Lyon, une métropole au carrefour de l’histoire et de la modernité
Lyon dispose de nombreux atouts qu’elle a su développer en se tournant résolument vers l’avenir, dans la continuité d’un passé très riche. Son développement harmonieux au cours des décennies futures impose aujourd’hui de grands choix en matière d’infrastructures et d’aménagement du » grand territoire lyonnais « . Lever les incertitudes qui subsistent permettra de tirer partie de perspectives très favorables.
Article écrit en collaboration avec Emmanuel de Guillebon et Hubert Goetz, directeurs adjoints, DREAL, Rhône-Alpes.
Une ville de l’intérieur
Pour le nomade qui s’arrête à Lyon, quelques caractéristiques sautent aux yeux : une ville de » l’intérieur « , où aucune manifestation maritime n’est perceptible, à l’exception de celle de quelques mouettes et de nombreux cygnes dans cette ville de confluence, fortement marquée par ses deux fleuves qui déroutent le visiteur : suis-je au bord du Rhône ou de la Saône ? Mais aussi, une ville où la montagne n’est pas loin, ce que trahissent assez vite certains vêtements, certains magasins spécialisés et plus profondément certains comportements. Un carrefour, toujours aujourd’hui, même si cette impression est encore plus forte à Grenoble où dans d’autres métropoles internationales, et même si on a le sentiment que cette impression devait être encore plus forte quelques siècles plus tôt. Une population sérieuse, discrète, travailleuse, attachée au » bien faire », partagée entre des relations simples et directes, qui facilitent le travail en équipe et la concertation entre parties prenantes structurées et responsables, et le repli dans des communautés diversifiées, où la spiritualité et la religion jouent un rôle sourd, mais très présent et qui semblent structurer la société lyonnaise, terre de centrisme politique.

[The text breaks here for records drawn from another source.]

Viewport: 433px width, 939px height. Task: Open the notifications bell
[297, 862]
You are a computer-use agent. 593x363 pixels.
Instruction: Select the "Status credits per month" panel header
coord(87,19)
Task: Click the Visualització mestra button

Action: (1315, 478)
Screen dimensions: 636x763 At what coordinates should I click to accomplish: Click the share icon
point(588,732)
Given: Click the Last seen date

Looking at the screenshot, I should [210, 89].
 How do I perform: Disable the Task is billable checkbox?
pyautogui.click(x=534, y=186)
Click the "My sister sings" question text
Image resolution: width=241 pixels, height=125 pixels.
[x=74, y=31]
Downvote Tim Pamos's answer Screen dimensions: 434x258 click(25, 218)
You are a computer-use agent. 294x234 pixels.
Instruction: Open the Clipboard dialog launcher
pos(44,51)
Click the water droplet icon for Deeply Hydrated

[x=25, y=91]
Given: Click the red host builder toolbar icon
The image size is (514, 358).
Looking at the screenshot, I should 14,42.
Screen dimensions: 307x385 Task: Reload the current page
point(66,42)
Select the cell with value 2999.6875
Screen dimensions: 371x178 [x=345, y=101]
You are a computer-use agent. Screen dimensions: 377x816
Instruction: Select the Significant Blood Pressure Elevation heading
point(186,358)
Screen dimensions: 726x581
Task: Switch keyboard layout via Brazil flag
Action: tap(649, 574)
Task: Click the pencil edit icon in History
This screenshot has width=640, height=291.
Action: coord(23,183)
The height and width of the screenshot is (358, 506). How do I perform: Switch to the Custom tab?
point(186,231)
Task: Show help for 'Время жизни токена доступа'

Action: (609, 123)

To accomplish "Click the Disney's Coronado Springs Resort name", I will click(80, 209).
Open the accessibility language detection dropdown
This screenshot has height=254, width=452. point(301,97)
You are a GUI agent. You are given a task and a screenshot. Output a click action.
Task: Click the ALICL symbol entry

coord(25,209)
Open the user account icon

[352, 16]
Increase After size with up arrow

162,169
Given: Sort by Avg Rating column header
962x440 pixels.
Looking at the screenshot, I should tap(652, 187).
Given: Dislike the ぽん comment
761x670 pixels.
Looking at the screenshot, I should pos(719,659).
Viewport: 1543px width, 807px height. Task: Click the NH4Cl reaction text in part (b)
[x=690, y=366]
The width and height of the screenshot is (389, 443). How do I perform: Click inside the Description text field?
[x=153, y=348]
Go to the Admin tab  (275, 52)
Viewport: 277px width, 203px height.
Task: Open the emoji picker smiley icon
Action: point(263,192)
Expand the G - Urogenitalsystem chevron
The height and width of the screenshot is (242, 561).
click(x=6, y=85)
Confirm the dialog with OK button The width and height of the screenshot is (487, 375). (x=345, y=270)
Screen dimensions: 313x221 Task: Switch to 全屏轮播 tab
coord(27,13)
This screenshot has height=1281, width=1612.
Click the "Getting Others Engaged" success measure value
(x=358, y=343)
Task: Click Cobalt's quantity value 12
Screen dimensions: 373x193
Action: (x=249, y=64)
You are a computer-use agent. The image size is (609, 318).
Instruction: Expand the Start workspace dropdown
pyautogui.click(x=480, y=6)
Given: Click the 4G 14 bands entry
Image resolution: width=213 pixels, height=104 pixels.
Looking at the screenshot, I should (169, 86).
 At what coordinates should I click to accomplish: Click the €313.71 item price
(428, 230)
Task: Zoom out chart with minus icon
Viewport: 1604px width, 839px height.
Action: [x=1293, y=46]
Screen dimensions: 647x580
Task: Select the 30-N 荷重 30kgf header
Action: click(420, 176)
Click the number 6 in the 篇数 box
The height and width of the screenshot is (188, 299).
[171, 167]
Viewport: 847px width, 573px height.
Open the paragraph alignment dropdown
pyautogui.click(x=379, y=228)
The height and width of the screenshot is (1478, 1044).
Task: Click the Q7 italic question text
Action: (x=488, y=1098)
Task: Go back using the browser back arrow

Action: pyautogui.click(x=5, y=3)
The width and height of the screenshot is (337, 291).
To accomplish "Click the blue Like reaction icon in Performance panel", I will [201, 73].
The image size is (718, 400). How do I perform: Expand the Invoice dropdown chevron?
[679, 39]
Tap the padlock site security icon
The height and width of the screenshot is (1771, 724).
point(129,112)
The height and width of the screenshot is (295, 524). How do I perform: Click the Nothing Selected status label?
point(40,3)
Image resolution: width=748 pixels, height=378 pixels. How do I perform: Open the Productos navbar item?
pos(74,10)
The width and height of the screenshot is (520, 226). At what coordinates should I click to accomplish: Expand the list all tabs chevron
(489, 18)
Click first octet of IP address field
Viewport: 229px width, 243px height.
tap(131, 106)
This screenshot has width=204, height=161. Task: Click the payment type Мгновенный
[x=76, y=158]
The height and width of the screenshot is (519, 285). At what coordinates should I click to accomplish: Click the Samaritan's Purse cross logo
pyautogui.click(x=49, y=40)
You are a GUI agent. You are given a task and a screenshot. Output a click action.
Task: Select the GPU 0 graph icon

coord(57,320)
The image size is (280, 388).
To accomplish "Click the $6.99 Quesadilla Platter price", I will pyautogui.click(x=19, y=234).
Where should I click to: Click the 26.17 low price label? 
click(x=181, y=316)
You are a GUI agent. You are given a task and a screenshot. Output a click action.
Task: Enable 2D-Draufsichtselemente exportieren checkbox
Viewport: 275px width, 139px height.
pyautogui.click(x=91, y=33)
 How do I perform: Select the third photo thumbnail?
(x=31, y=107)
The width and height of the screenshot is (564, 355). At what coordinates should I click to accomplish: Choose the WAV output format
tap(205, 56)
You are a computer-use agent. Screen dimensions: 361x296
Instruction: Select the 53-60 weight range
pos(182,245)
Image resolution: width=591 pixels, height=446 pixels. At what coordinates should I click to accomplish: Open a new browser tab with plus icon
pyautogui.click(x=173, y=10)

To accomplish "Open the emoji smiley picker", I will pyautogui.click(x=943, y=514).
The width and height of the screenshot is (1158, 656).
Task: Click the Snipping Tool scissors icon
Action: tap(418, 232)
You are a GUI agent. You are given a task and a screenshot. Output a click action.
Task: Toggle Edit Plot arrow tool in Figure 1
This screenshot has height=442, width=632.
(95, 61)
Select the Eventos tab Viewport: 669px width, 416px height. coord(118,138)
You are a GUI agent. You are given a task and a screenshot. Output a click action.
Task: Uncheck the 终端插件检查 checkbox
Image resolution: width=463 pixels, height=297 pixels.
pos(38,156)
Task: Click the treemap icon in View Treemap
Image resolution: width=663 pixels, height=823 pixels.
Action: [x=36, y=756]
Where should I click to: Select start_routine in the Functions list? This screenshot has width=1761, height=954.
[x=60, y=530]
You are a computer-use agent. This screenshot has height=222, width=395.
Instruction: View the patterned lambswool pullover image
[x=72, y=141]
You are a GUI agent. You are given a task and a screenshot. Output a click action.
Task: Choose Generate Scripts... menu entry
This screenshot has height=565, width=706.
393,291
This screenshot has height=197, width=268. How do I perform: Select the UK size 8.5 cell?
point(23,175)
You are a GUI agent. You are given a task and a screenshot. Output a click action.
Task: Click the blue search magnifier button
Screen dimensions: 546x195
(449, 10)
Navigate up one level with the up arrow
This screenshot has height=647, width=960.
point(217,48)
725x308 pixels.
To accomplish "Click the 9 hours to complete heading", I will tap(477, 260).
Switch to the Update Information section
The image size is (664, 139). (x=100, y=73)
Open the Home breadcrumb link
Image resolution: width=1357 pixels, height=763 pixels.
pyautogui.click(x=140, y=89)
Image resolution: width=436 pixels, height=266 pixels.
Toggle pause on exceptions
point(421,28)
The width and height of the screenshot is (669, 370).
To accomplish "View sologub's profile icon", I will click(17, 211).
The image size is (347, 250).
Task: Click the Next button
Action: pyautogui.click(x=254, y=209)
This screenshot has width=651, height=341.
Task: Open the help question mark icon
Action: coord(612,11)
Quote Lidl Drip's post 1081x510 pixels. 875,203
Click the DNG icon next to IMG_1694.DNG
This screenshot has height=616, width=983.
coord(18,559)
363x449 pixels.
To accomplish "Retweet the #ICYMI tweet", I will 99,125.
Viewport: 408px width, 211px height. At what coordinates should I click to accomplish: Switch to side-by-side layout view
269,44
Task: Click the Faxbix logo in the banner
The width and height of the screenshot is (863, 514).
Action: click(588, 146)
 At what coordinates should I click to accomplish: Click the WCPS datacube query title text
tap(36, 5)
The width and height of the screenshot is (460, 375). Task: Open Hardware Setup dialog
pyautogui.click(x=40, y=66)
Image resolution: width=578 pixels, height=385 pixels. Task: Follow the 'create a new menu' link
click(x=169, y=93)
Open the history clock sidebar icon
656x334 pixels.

En ce début de XXIe siècle, Lyon présente des signes évidents de modernité, voire d’avant-gardisme, en dépit du poids d’une histoire où l’industrie a modelé la ville, puis l’agglomération, puis la région. L’Agence d’urbanisme du Grand Lyon a parfaitement démontré1 qu’au début de la révolution industrielle la structuration spatiale de la ville était spécialisée entre fonctions de production et de négoce, les tisseurs ayant investi la colline de la Croix-Rousse, alors que les acteurs du commerce occupaient la presqu’île et la rive gauche du Rhône, la rive droite, cœur historique dominé par les amphithéâtres romains et la basilique de Fourvière, restant » la colline qui prie « .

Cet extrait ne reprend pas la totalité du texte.